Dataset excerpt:
++++++++
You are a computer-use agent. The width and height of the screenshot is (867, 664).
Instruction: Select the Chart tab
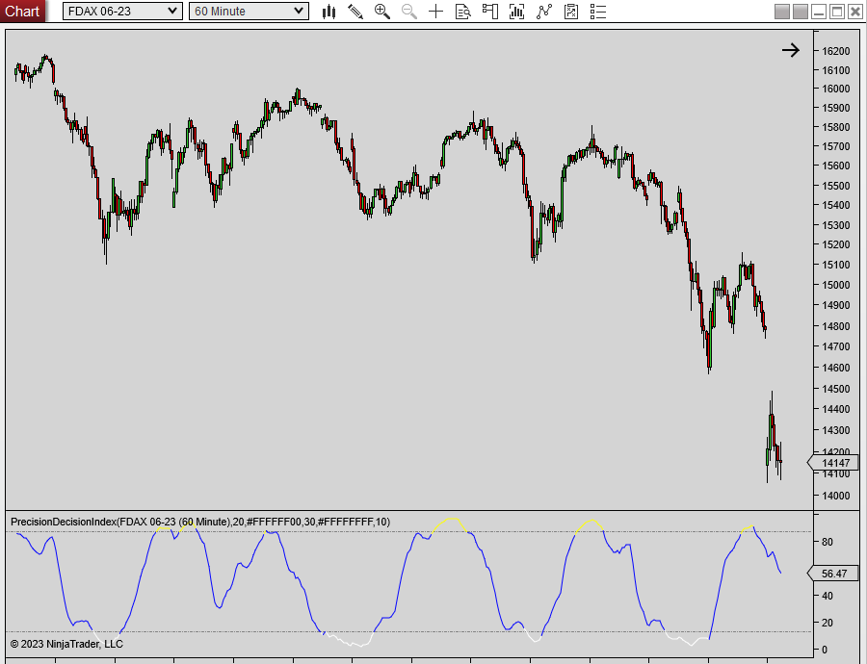(22, 12)
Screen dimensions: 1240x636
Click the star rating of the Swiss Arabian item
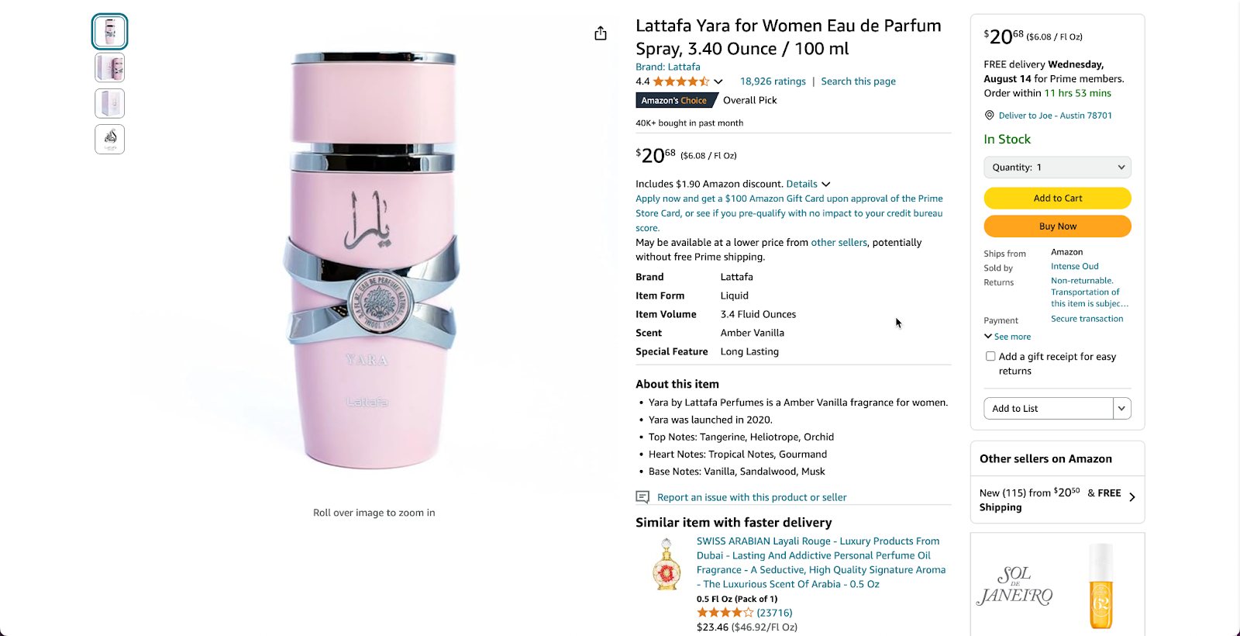click(x=725, y=612)
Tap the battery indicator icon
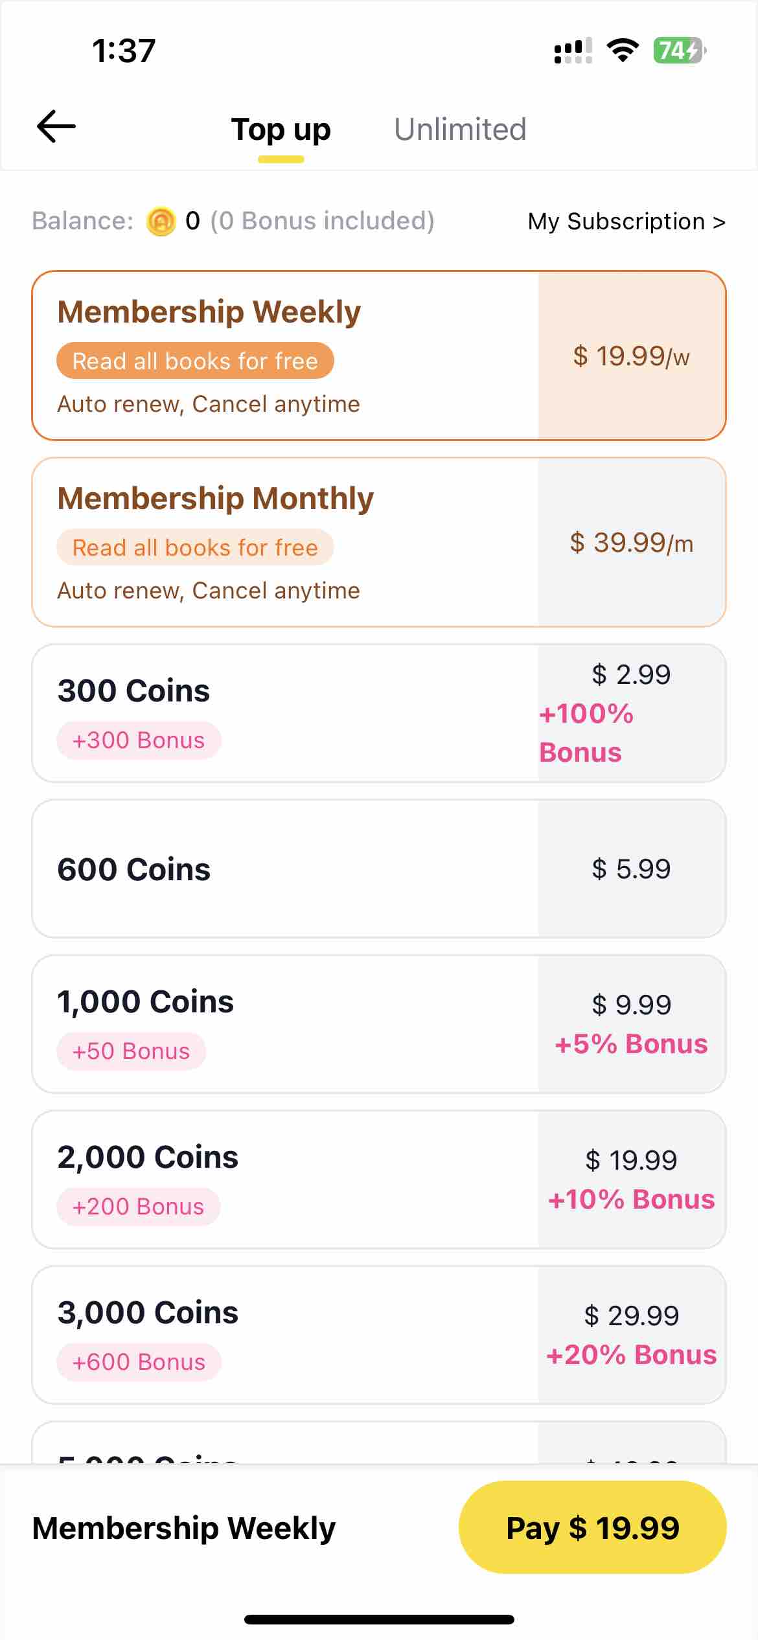This screenshot has height=1640, width=758. pyautogui.click(x=679, y=51)
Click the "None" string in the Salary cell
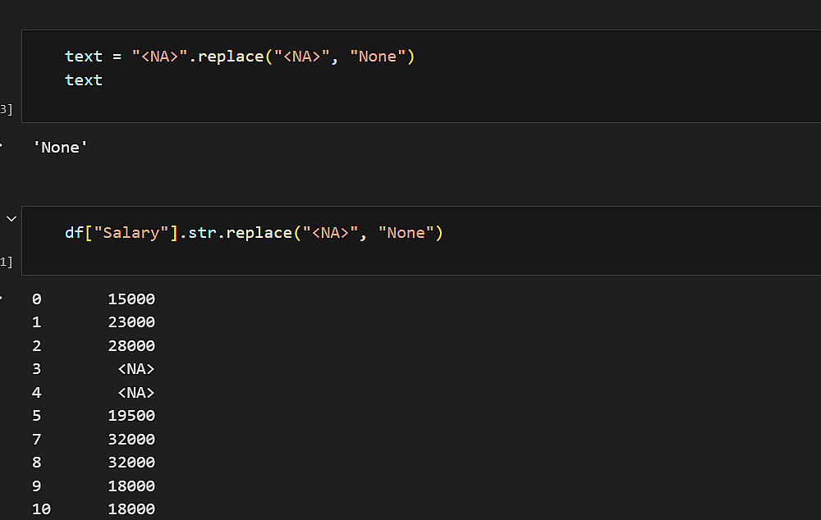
++++++++
__Written problem__. Please recast every line of the rows above as a Markdown table with the columns "No." and "Line", skipping blank lines and leaving the pictures out.

__Problem solution__.
| No. | Line |
|---|---|
| 1 | You are a computer-use agent. The width and height of the screenshot is (867, 664). |
| 2 | Instruction: Select the Chart tab |
| 3 | (22, 12) |
| 4 | Screen dimensions: 1240x636 |
| 5 | Click the star rating of the Swiss Arabian item |
| 6 | click(x=725, y=612) |
| 7 | Tap the battery indicator icon |
| 8 | This screenshot has height=1640, width=758. pyautogui.click(x=679, y=51) |
| 9 | Click the "None" string in the Salary cell |